Początek wydawał się bardzo wyrównany, jednak po prostych błędach suwałczan to goście objęli pewne prowadzenie (2-5). Gospodarze byli jakby trochę wystraszeni albo może nie rozgrzani, bo nie potrafili poradzić sobie z blokiem rywali. Natomiast zawodnicy z Olsztyna byli przede wszystkim bardzo spokojni i z pewnością siebie realizowali plan na ten mecz. W pewnym momencie przewaga gości wynosiła już aż 7 punktów (7-14). Można powiedzieć, że niestety przynajmniej w tym secie dobra siatkówka była tylko po jednej stronie siatki. Drużyna Ślepska była bardzo nerwowa, a co najgorsze siatkarze popełniali mnóstwo błędów, co dość mocno wybijało ich z rytmu. Goście natomiast nie chcieli się zatrzymywać i po bloku Jana Hadravy wygrywają dosyć znacznie tego seta (25-15).

REKLAMA

Druga partia od początku była niezwykle zacięta. Jednak w tym secie to suwałczanie wyszli na pierwsze prowadzenie (5-3). Widać było w drużynie Ślepska przebudzenie, jakby dopiero teraz byli rozgrzani i gotowi do gry. Objęli prowadzenie i konsekwentnie trzymali naprawdę dobry poziom. Najważniejszy aspektem był fakt, że zawodnicy z Suwałk po prostu zniwelowali ilość błędów, co procentowało. W pewnym momencie ta przewaga wynosiła już 6 punktów (15-9) i nie zanosiło się na to, że będzie mniejsza. Widać było u suwałczan o wiele więcej pewności w ataku. Niestety tego nie można było powiedzieć o zespole AZS-u, który był bezradny na tak świetną grę przeciwników. Świetny set w wykonaniu suwałczan przypieczętował as serwisowy Pawła Halaby i to gospodarze wygrywają tego seta (25-15).
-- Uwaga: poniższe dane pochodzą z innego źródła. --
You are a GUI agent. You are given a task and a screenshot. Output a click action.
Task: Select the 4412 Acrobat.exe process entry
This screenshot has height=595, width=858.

Już od samego początku to zawodnicy gospodarzy objęli prowadzenie (3-1). Goście jednak nie zamierzali od początku robić sobie dużych strat i szybko dogonili wynik. Od tego momentu oba zespoły szły bardzo równo i zacięcie walczyły o każdy punkt. Pewniejsza gra była bez wątpienia jednak po stronie suwałczan. Czuli się po prostu dobrze na boisku. Nie popełniali zbędnych pomyłek oraz bardzo dobrze grali w obronie, co pozwalało na wyprowadzanie efektywnych kontr. Do samego końca gospodarze utrzymali stałą, solidną przewagę (21-18). Nie było szans, aby olsztynianie dogonili drużynę Ślepska. Przynajmniej w tym secie… Jednak sposób gry AZS-u nie zapowiadał, że następna partia będzie lepsza niż ta i poprzednia. Końcówka była bezapelacyjnie perfekcyjna w wykonaniu Ślepska i zespół z Podlasia po ataku Halaby wygrywa tę odsłonę spotkania (25-19).

Koncertowa gra Suwałk

Oba team’y czwartą partię rozpoczęły dobrze. Wynik utrzymywał się na remisie, a z obu stron siatki były rozgrywane bardzo dobre akcje. Jednak to drużyna Ślepska ponownie jako pierwsza wyszła na prowadzenie (7-5). Olsztynianie potrafili na szczęście podnieść się i doprowadzić do remisu. Widać już było w ich drużynie, że będzie lepiej. Ich motywowanie się po każdej udanej akcji wyglądało naprawdę pozytywnie, a na pewno działało to świetnie na każdego z zawodników. W pewnym momencie olsztynianie wyszli na dwa punkty przewagi i bardzo długo utrzymywali się na prowadzeniu. Jednak Ślepsk mimo lekkiego kryzysu podniósł się i doprowadził do remisu (14-14). W tym momencie to już było ponownie show suwałczan! Niesamowicie napędzili się zawodnicy podlaskiej drużyny i już było prawie pewne, że ten set nie wymknie im się. I tak było! Po genialnych seriach i świetnych zagraniach było już niemal pewne, że zwycięstwo należy do drużyny trenera Kwapisiewicza. I po ataku Pawła Halaby Ślepsk Malow Suwałki wygrywa tego seta (25-19), a cały mecz 3:1.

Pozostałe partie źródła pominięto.